(Stored items)
....................

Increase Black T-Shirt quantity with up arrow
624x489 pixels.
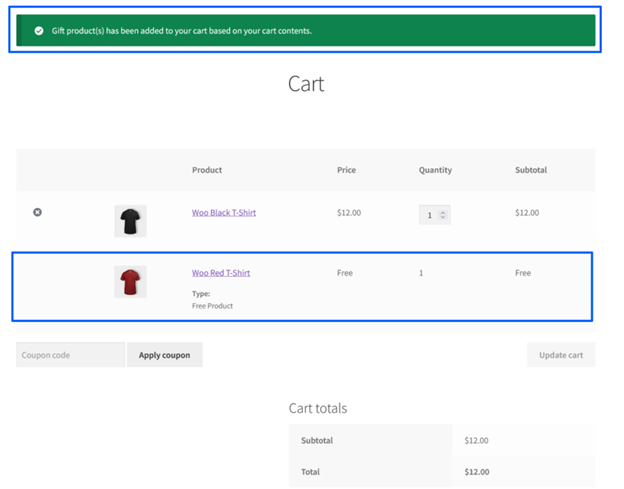coord(443,211)
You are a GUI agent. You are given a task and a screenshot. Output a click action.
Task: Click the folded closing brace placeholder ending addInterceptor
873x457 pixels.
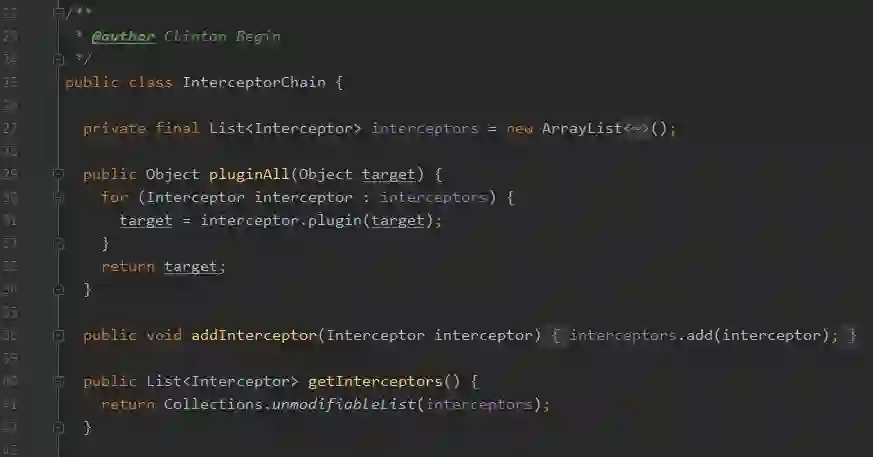pos(851,335)
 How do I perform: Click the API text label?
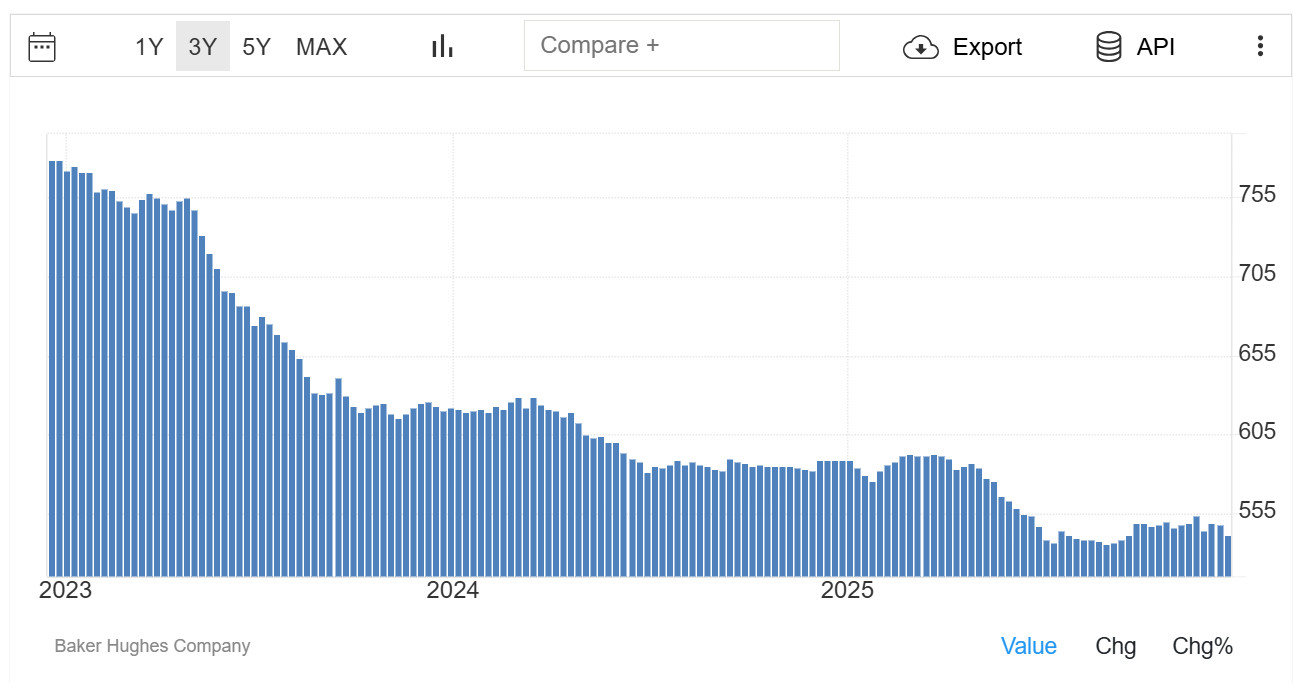click(x=1155, y=47)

....................

• [Instructions to follow]: The entries above are to be repeated in full, except for their pictures.

• [Exercise solution]:
Increase Black T-Shirt quantity with up arrow
624x489 pixels.
coord(443,211)
You are a GUI agent. You are given a task and a screenshot. Output a click action.
Task: Click the folded closing brace placeholder ending addInterceptor
873x457 pixels.
pos(851,335)
 How do I perform: Click the API text label?
click(x=1155, y=47)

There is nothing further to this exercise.